Throughout the rest of
the world, lotteries are owned by government agencies or non profit charitable
agencies that distribute the net earnings to benefit social and charitable
programs, or by private entities that pay a percentage of their net win to
designated government agencies.
These foreign lotteries
also have the same databases as lotteries in the United States, except most
lotteries throughout Europe pool their lotteries between countries, not unlike
Mega Millions and PowerBall in the United States, which makes the distribution
simpler and very cost effective for both Kenilworth and the lotteries.
There are no technical
breakthroughs required. The equipment for the technology is readily
available. What is needed is to get through the maze of Local, County,
State and Federal regulations in each U.S. State and foreign countries.
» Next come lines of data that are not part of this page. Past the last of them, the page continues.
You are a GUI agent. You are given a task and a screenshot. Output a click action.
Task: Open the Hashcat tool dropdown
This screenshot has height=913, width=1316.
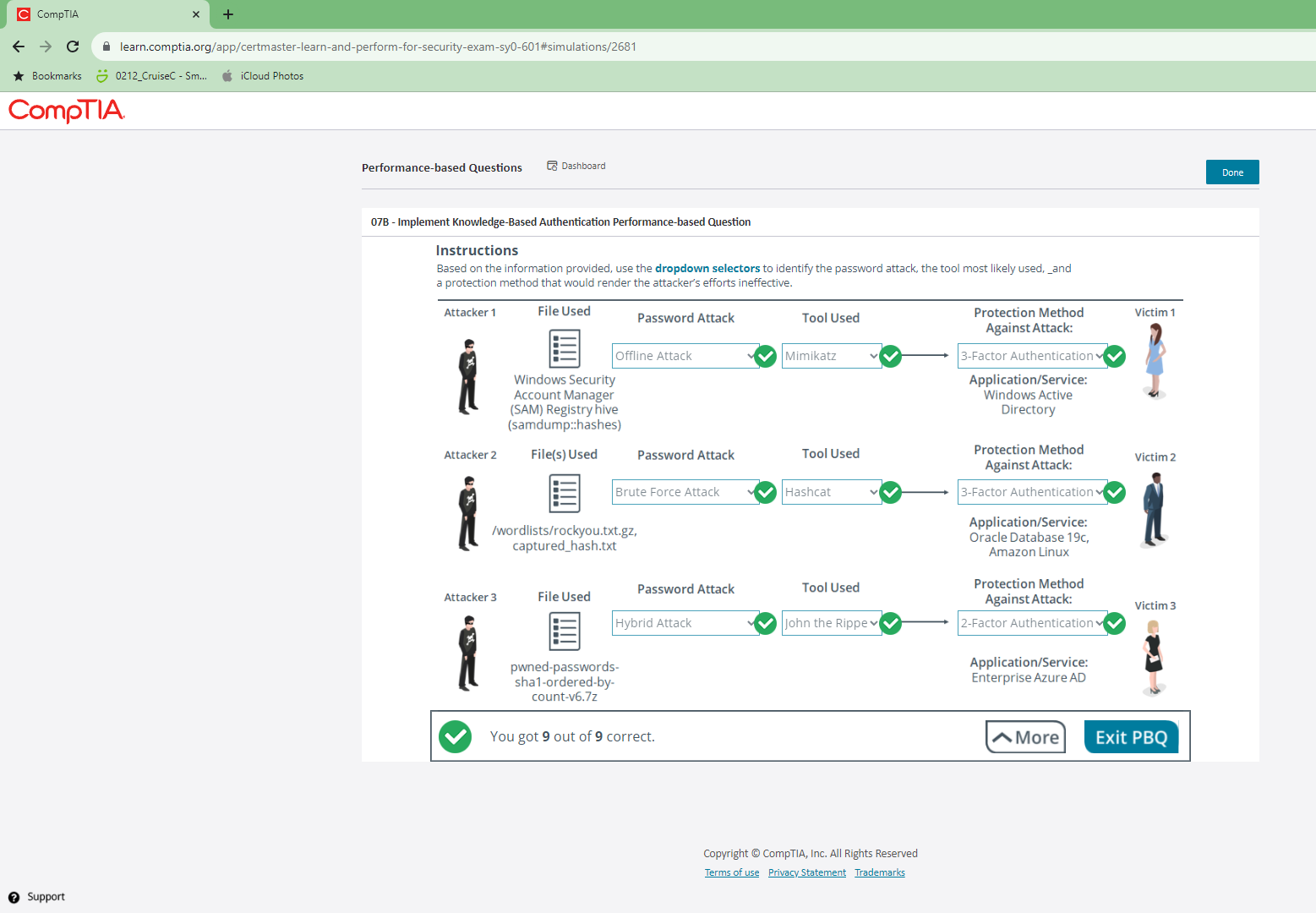point(831,492)
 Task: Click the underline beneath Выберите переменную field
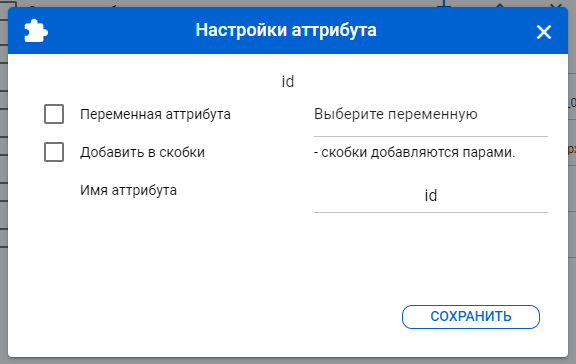tap(431, 137)
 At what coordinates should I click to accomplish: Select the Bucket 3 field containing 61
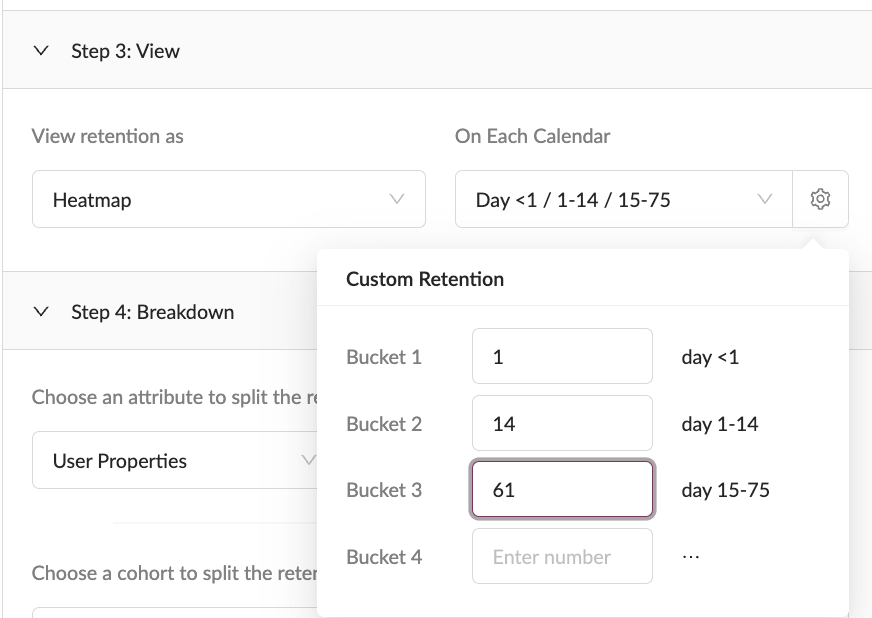pyautogui.click(x=562, y=490)
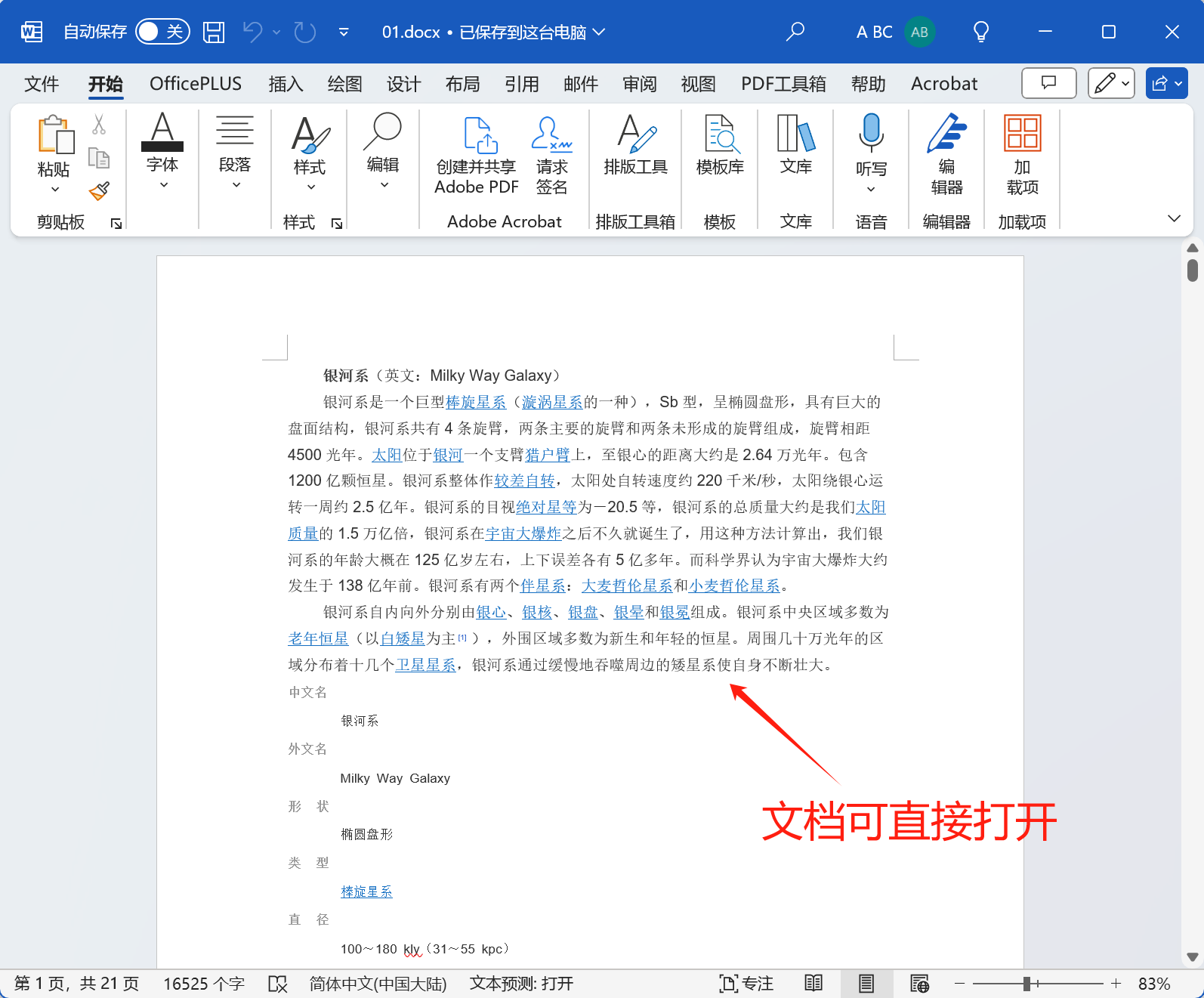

When the first State in the United States grants the Company permission to
transmit the broadcast from one of its casinos to their residents and to States
that do not have any casinos, (the entire East coast of the United States), the
other forty-six (46) States with lotteries will join expeditiously. The same
will occur in foreign countries.
Kenilworth will share the
net win revenue with all participating entities that provide Roulabette gaming
without costs of any kind. State lotteries or their private operators
will receive a minimum of forty percent (40%) of the total net win from their
respective jurisdictions. With thirty percent (30%) inuring to the
Company and thirty percent (30%) to the strictly regulated casinos.
In states and foreign
countries that designate exclusively lottery proceeds to schools and their
teachers it is a welcome contribution. It also will help close state and
other budget gaps.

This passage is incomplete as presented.